[Data entries]
+--

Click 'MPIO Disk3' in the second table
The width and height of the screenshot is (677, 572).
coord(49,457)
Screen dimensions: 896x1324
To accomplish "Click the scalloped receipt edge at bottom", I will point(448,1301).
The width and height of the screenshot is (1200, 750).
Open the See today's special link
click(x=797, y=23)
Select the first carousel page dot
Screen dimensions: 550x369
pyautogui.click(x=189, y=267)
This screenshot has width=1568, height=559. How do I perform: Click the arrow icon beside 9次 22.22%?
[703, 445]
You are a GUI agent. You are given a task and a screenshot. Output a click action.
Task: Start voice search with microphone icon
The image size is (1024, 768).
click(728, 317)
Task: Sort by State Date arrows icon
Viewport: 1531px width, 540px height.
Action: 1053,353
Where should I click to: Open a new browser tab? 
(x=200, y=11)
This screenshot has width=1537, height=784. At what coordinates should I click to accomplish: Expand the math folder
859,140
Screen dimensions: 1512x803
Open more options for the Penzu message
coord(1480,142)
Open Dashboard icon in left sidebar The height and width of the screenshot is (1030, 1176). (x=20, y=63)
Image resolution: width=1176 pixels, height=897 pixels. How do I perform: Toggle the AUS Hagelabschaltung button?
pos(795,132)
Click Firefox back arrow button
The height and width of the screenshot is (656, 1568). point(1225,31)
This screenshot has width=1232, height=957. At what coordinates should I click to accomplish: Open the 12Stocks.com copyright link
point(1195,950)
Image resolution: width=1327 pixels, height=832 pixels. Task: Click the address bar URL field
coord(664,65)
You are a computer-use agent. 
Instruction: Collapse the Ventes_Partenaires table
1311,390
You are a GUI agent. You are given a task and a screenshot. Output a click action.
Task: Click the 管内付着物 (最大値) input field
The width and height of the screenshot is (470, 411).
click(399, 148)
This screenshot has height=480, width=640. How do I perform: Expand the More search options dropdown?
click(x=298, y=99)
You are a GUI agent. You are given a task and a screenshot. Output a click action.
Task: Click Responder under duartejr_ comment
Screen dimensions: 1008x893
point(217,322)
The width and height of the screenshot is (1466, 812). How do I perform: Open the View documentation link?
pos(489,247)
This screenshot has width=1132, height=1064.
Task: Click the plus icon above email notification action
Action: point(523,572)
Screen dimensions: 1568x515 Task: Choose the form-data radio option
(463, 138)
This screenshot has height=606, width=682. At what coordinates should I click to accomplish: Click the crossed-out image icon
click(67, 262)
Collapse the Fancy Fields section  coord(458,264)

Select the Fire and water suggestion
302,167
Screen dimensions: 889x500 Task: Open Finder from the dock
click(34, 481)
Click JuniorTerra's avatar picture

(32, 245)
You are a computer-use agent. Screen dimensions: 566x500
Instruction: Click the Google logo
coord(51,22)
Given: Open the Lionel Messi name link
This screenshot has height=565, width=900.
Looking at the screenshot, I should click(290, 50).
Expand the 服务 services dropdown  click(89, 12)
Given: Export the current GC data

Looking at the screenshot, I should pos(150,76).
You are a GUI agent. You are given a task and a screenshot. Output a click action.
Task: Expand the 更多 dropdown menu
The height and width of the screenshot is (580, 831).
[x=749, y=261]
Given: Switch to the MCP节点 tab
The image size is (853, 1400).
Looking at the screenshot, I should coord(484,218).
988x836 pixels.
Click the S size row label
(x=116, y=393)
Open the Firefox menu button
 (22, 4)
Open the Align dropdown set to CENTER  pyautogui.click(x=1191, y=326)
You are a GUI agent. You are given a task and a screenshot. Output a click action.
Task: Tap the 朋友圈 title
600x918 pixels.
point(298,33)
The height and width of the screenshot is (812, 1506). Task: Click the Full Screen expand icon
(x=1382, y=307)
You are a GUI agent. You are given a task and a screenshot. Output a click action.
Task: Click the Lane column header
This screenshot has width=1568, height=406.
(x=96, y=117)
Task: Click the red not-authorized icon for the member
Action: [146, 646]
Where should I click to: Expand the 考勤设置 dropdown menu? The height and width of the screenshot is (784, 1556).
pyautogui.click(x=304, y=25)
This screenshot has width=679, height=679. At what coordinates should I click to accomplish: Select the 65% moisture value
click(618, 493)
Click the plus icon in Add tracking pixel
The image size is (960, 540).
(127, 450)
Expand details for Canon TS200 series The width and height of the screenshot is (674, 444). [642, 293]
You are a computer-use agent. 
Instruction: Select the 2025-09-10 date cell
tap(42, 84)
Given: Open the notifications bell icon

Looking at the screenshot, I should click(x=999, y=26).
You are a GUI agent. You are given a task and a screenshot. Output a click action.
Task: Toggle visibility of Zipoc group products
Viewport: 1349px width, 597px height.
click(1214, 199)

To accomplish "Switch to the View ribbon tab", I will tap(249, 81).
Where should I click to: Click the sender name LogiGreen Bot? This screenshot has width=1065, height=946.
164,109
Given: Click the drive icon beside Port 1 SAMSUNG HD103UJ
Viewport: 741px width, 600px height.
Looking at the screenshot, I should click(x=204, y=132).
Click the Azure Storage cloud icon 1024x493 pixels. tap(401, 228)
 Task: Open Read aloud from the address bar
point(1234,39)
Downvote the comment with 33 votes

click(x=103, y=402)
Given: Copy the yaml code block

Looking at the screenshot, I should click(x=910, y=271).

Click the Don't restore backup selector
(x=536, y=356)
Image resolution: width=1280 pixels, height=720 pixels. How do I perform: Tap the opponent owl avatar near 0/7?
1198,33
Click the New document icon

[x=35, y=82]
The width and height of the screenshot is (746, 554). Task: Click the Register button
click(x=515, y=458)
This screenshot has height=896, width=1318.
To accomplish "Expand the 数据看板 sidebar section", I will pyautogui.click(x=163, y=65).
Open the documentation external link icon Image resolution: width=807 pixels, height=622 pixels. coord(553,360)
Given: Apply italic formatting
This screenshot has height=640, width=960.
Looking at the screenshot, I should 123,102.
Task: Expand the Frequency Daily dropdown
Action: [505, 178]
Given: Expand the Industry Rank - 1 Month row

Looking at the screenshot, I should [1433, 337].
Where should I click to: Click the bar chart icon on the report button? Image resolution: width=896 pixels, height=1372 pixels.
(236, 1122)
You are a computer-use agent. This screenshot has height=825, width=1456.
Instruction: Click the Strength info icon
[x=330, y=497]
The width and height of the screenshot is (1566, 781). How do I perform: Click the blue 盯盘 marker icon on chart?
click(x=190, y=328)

+--

Rewrite in full the entries on the lines between the one holding "This screenshot has width=679, height=679." and the one holding "Expand details for", inclusive, keeping their requests. Multiply every coordinate in the answers by 1.4 and round to whole numbers, with halves going up, but leave the numbers in the requests unchanged.

**Finished exercise**
This screenshot has width=679, height=679. At what coordinates should I click to accomplish: Select the 65% moisture value
click(865, 690)
Click the plus icon in Add tracking pixel
The image size is (960, 540).
(178, 630)
Expand details for Canon TS200 series The width and height of the screenshot is (674, 444). [899, 410]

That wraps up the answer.